[What the exercise asks] Print every line of the data below verbatim, leaving out the pictures.

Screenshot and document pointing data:
--

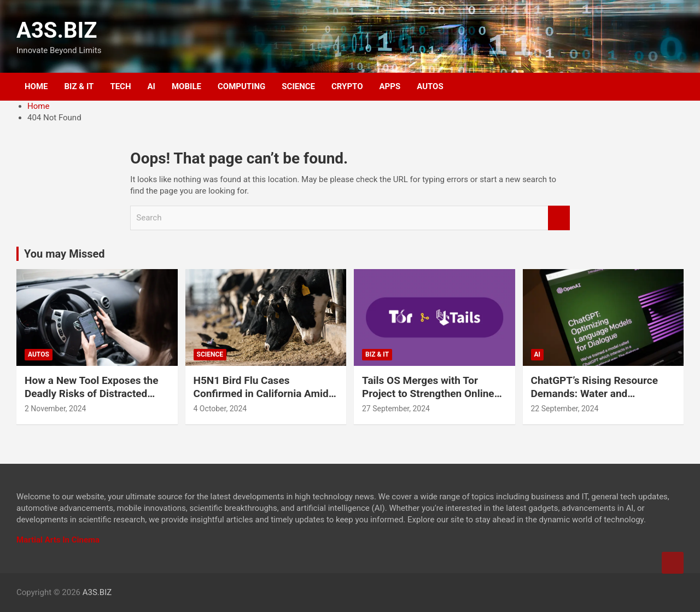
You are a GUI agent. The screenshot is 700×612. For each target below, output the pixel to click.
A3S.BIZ (57, 30)
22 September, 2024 (565, 409)
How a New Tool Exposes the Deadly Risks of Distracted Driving (91, 394)
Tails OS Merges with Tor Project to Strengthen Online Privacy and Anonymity (428, 394)
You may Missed (65, 254)
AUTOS (430, 86)
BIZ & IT (79, 86)
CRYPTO (347, 86)
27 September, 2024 (396, 409)
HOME (36, 86)
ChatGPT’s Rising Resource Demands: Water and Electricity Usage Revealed (594, 394)
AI (151, 86)
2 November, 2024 (55, 409)
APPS (390, 86)
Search (559, 218)
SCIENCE (298, 86)
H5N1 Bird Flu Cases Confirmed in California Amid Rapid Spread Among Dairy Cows (261, 400)
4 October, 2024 (220, 409)
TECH (120, 86)
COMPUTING (241, 86)
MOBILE (186, 86)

--

[Exercise response]
You are a GUI agent. The screenshot is 700×612. For each target below, output the pixel to click.
A3S.BIZ (57, 30)
22 September, 2024 (565, 409)
How a New Tool Exposes the Deadly Risks of Distracted Driving (91, 394)
Tails OS Merges with Tor Project to Strengthen Online Privacy and Anonymity (428, 394)
You may Missed (65, 254)
AUTOS (430, 86)
BIZ & IT (79, 86)
CRYPTO (347, 86)
27 September, 2024 (396, 409)
HOME (36, 86)
ChatGPT’s Rising Resource Demands: Water and Electricity Usage Revealed (594, 394)
AI (151, 86)
2 November, 2024 (55, 409)
APPS (390, 86)
Search (559, 218)
SCIENCE (298, 86)
H5N1 Bird Flu Cases Confirmed in California Amid Rapid Spread Among Dairy Cows (261, 400)
4 October, 2024 (220, 409)
TECH (120, 86)
COMPUTING (241, 86)
MOBILE (186, 86)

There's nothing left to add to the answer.